Jane ‘Jeanie’ Elizabeth Hughes, Mrs Nassau John Senior (1828-1877) by George Frederick Watts OM, RA, (London 1817 – Compton 1904), 1857-58. A full-length portrait of female, turned to right, in an informal blue bell-shaped dress with no undersleeves and low-cut neck, kneeling on crimson armchair, watering lilies of the valley on gilt console table. Flowers and carafe in foreground to right; in the background green wallpaper with floral pattern.

Watts’ best known portraits are the ‘Hall of Fame’ series; a collection of serious, honest, head-and-shoulders paintings of great Victorians, mostly male, such as William Morris. He regarded portraiture as less important than his morally uplifting and symbolic works such as Time, Death and Judgement. But portraits such as Mrs Nassau Senior also rely heavily on symbolism.

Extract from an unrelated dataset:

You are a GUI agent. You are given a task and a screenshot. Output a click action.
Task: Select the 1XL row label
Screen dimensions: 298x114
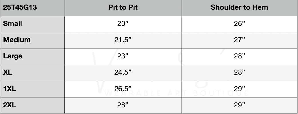click(x=32, y=89)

Watts is not primarily thought of as a portrait-painter, and when he is, it is for the high seriousness and painful honesty of the portraits comprising his ‘Hall of Fame’ (1846 onwards -part of a memorable installation at Bodelwyddan Castle). He himself set a low estimate on portraiture, by comparison with the rendition of abstract and morally uplifting conceptions. Yet almost the first record of his artistic activity is of his earning a living at the age of sixteen, by making pencil or chalk portrait drawings at five shillings a time; whilst perhaps his most celebrated portrait of all is ‘Choosing’, that of his child-bride, the actress Ellen Terry, making the choice between showy but scentless camellias and a humble clutch of sweet-smelling violets held to her heart (around 1864 in National Portrait Gallery).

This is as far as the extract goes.